On 2/22/07, Russ Cox <[EMAIL PROTECTED]> wrote:
> The Plan 9 regexp library matches the old Unix egrep command.
> Any regexp you'd try under Plan 9 should work with new egreps,
> though not vice versa -- new egreps tend to have newfangled
> additions like [:upper:] and \w and {4,6} for repetition.
This came up as I was implementing my C lexer for the compilers class
I'm taking. How hard would it be to allow access to regcomp(2)'s
internals, so I could build up a regexp part-by part a la lex?

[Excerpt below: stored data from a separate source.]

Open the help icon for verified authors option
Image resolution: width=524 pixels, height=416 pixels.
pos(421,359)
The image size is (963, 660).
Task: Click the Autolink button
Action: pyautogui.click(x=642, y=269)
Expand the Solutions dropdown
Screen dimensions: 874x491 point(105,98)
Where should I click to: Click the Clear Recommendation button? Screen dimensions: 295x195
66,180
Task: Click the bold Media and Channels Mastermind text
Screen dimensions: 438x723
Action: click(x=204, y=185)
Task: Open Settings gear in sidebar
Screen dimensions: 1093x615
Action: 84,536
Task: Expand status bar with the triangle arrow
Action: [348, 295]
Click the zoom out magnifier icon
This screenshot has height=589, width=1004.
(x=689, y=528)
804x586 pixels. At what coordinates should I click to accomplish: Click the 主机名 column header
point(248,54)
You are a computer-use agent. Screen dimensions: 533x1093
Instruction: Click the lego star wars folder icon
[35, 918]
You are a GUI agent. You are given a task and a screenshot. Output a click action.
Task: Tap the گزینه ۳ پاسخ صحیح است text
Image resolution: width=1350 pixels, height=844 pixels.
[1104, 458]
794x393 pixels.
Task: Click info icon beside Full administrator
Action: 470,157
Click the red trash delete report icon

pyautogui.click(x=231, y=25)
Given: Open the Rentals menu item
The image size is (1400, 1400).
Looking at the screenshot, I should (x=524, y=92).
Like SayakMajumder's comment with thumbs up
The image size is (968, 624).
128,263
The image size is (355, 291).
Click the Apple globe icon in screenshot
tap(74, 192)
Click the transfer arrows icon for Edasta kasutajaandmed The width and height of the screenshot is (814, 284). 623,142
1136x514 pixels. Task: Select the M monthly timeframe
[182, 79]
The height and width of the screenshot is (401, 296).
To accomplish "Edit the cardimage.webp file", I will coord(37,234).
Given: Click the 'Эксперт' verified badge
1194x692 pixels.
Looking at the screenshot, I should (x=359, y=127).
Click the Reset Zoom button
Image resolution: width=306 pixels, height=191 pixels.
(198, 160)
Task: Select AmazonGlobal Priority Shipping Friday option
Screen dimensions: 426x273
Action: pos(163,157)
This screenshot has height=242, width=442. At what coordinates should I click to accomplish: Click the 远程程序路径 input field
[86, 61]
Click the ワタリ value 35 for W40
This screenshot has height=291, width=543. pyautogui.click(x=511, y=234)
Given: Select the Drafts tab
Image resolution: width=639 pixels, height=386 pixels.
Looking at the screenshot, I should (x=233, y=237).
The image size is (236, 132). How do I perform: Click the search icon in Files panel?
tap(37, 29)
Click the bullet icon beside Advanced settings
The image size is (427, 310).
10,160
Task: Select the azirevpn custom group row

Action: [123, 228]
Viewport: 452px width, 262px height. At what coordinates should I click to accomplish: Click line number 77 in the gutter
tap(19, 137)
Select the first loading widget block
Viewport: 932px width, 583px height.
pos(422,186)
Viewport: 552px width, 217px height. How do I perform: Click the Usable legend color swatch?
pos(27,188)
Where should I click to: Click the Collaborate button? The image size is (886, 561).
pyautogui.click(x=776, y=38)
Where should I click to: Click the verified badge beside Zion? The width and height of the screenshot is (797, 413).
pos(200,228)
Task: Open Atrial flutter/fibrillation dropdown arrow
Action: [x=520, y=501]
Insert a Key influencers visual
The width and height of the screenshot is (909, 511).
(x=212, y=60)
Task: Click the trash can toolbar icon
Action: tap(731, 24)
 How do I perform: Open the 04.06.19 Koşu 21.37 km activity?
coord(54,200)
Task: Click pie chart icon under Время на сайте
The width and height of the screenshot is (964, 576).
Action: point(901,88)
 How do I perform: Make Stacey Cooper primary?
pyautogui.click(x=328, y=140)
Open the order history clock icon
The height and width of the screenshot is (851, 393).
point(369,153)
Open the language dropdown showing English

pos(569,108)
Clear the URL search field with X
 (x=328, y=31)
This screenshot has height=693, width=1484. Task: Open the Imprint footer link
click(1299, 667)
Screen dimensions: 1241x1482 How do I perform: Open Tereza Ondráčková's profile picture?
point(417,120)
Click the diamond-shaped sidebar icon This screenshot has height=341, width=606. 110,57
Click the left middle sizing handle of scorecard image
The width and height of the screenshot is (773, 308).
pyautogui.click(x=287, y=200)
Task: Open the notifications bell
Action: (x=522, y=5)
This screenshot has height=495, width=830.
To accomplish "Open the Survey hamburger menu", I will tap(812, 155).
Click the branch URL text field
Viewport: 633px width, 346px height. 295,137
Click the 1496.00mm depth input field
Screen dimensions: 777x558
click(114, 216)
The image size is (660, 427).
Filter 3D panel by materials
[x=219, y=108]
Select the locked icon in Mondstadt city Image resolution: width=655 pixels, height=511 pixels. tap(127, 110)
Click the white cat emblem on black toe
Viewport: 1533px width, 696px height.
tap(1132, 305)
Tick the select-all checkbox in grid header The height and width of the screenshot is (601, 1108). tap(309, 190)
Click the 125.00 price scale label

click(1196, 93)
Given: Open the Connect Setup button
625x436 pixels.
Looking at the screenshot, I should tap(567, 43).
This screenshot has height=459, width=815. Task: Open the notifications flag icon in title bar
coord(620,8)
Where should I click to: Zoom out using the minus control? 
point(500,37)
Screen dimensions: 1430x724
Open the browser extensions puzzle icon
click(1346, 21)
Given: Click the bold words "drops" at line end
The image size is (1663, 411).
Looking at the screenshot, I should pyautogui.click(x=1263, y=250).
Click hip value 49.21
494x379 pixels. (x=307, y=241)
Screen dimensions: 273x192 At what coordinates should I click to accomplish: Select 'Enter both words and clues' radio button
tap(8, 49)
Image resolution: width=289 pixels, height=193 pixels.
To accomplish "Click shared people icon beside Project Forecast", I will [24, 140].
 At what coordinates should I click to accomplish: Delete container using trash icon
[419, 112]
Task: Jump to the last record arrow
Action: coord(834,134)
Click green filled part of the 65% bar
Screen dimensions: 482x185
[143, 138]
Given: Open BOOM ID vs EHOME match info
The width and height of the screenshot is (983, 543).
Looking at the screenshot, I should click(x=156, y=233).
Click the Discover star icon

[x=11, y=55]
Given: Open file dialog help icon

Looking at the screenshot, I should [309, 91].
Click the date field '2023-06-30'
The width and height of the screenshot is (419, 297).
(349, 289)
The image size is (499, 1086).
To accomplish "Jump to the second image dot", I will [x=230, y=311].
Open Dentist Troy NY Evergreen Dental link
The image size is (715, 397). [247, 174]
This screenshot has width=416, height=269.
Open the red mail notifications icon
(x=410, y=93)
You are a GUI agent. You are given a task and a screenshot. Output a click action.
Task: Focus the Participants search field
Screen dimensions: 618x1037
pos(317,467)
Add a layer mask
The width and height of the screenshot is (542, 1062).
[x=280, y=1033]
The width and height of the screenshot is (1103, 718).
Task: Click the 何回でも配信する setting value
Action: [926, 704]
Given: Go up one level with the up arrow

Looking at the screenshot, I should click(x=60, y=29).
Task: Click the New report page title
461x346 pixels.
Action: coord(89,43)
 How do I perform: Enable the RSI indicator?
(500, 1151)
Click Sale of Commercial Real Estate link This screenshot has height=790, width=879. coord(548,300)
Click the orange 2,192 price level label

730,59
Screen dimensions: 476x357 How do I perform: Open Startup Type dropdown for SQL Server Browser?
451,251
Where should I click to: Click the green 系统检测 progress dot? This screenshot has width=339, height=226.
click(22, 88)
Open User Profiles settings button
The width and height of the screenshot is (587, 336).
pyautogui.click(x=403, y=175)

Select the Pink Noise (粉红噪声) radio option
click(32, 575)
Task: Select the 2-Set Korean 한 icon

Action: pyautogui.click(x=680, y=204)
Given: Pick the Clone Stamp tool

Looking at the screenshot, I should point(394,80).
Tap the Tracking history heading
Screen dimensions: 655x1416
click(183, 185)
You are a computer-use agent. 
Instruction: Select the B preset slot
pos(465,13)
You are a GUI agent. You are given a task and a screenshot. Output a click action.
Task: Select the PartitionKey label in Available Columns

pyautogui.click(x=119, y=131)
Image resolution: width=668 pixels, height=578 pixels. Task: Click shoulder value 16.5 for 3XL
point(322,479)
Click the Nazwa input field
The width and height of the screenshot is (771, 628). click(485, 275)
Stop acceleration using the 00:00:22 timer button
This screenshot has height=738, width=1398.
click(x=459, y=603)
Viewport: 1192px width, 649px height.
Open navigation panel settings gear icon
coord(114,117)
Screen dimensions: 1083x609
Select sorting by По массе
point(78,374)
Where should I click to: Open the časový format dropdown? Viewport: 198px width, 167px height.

For example, to recognize C99 hexadecimal floating-point constants, I
wrote a second program that builds up the regexp piece-by-piece using
smprint(2), then compiling the whole thing:
char *decdig = "([0-9])",
*hexdig = "([0-9A-Fa-f])",
*sign = "([+\\-])",
*dot = "(\\.)",
*dseq, *dexp, *dfrac, *decflt,
*hseq, *bexp, *hfrac, *hexflt;
dseq = smprint("(%s+)", decdig);
dexp = smprint("([Ee]%s?%s)", sign, dseq);
dfrac = smprint("((%s?%s%s)|(%s%s))", dseq, dot, dseq, dseq, dot);
decflt = smprint("(%s%s?)|(%s%s)", dfrac, dexp, dseq, dexp);
regcomp(decflt); // make sure it compiles
print("decfloat: %s\n", decflt);
hseq = smprint("(%s+)", hexdig);
bexp = smprint("([Pp]%s?%s)", sign, dseq);
hfrac = smprint("((%s?%s%s)|(%s%s))", hseq, dot, hseq, hseq, dot);
hexflt = smprint("0[Xx](%s|%s)%s", hfrac, hseq, bexp);
regcomp(hexflt); // make sure it compiles
print("hexfloat: %s\n", hexflt);
I know that regcomp builds up the Reprog by combining subprograms with
catenation and alternation &c., but I’d be loath to try tinkering
there directly without a much better understanding of the algorithm.
I’ve glanced through the documents at swtch.com/????? and the regcomp
source code, just haven’t had the time for an in-depth study.
Would such a project be a worthwhile spent of time? (Might it develop
into the asteroid to kill the dinosaur waiting for it?)
--Joel